Until 1929, and in the years that followed, capital went into speculation because it lacked profitability. Once the Depression was there to stay, it was managed in the same narrow class attitude: a further contraction of the wage packet, a drop in production, and monetary deflation. Many factories were run part time and part pay. 1929 broke out in the stock market and banking spheres, and then took the forms of overproduction, lower prices, wages and production levels, but its ultimate cause lay in an excessively unequal sharing-out between capital and labour, paradoxically aggravated by the ability of a minority of workers to resist the lowering of their wages.
After 1917, from Budapest to Seattle, the bourgeoisie contained the proletarian push, and managed to isolate a Russian revolution that died of becoming nothing but political power over a society it did not communise. But Western bourgeoisies did not exploit their victory to reshape either society or the relations between European States: reactionary politics in France and Britain in the 1920s and after 1929; utter resistance to moderate demands, fallback on the farmers at home and on overseas colonies; priority given to finance and currency over industrial competitiveness; US isolationism; failure of the League of Nations which the Americans had left just after they'd launched it; agonizing indecision of the Weimar Republic torn between a conservative (or nationalist) bourgeoisie and a social-democracy unable to promote the class conciliation that was its programme. On both sides of the Atlantic, opposed yet converging forces combined to prevent a system from reforming itself, while exacerbating it financially and technically. It's in Germany that the contradiction was to be the most devastating: out of prestigious universities would come engineers as technically brilliant as convinced of the necessity to eliminate the Jews from Europe. Instead of mass-producing millions of medical pills or plastic toys, one of the world's most advanced chemical industries was to manufacture Zyklon B.

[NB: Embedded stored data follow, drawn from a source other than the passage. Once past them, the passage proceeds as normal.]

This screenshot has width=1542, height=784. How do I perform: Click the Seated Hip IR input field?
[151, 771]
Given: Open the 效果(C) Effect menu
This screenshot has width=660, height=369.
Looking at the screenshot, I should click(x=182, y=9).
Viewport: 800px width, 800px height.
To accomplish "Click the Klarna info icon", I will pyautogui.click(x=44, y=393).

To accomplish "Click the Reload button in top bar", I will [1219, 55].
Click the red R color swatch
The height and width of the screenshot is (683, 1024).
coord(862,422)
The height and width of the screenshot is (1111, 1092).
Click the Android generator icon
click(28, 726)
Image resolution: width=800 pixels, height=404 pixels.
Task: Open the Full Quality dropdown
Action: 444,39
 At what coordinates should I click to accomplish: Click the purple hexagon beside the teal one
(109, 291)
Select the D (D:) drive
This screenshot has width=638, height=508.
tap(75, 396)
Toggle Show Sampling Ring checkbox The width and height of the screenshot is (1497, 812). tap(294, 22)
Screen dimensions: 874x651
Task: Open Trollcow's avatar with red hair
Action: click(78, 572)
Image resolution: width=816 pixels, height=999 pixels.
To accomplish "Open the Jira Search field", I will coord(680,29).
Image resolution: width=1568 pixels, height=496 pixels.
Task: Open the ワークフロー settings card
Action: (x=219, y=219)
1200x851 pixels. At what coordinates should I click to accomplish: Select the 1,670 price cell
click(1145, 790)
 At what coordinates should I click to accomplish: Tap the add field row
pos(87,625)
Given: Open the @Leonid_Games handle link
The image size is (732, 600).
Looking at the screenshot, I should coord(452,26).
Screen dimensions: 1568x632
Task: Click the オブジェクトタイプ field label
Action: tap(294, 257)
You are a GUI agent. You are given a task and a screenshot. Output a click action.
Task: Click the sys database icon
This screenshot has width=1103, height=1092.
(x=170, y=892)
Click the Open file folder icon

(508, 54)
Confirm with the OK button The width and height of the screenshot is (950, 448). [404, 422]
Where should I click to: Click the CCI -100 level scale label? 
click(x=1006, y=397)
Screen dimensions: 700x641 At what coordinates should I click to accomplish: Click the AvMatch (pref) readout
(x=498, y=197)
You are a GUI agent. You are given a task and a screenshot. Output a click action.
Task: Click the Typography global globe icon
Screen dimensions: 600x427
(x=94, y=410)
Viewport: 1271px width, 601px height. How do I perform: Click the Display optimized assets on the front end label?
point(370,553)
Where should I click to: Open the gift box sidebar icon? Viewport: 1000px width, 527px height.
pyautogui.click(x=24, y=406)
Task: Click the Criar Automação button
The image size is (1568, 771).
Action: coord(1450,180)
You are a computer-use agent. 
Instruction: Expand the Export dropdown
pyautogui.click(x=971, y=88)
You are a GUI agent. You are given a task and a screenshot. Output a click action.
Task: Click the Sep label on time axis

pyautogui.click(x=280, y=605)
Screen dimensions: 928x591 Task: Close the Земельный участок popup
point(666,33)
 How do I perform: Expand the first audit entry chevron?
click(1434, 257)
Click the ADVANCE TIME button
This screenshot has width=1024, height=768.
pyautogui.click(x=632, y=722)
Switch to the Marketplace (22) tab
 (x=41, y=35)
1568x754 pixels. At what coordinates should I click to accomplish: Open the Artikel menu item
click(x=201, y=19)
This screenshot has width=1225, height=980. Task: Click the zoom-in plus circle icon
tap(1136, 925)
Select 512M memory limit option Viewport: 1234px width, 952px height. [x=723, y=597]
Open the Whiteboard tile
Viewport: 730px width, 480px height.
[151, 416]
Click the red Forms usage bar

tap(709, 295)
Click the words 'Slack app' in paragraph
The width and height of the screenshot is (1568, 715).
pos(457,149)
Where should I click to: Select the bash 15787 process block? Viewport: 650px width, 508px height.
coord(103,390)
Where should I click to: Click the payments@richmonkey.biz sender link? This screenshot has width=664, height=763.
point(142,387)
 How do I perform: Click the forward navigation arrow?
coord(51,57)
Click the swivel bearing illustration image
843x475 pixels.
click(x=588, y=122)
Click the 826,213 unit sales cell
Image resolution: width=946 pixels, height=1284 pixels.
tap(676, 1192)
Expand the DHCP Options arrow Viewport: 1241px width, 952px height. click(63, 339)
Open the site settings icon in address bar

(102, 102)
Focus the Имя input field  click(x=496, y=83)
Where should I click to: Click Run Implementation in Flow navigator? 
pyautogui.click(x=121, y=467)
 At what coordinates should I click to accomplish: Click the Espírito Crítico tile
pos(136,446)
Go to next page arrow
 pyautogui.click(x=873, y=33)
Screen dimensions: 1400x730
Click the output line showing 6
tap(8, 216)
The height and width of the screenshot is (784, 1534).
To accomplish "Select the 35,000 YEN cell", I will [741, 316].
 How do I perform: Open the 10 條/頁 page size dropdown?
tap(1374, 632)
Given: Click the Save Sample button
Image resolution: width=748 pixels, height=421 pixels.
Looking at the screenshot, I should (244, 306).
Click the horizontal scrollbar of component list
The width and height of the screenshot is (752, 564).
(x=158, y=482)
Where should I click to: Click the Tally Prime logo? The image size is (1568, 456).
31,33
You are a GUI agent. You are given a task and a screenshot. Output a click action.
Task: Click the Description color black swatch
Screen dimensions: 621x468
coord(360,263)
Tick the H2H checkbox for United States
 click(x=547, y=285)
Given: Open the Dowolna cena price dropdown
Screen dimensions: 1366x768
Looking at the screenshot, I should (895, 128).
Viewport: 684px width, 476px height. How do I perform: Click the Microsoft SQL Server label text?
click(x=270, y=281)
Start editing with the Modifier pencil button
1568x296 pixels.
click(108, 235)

Keynes had understood that the preference of the rich for "liquidities", hoarding, or speculating, meant insufficient consumption and investment. (We'll see a similar phenomenon with "excessive" saving in China, and outrageous upper class income in the West.) He realised that capital has to take into account the double link between wage and consumption, and between profit and investment. He was bringing out the unreachable and indispensable (im)balance between the ability (and propensity) to consume and the valorisation of capital, in order to avoid the breaking point when production and sales, however massive, fail to create enough value.
Keynesianism acted at the crossroads. It pushed capital into treating labour as a cost and as an investment, and thus speeded up the transition to full "real" domination. It's no accident that Keynes first became known by his critique of the Versailles Treaty. The victors of 1918, France in particular, intoxicated by a military success which was no proof of the superiority of the French and British empires over German industrial might, hoped to bring Germany to its knees, as if bayonets were enough to recompose post-war Europe. Keynesianism derived its strength from a global vision that was as much geopolitical as socio-economic.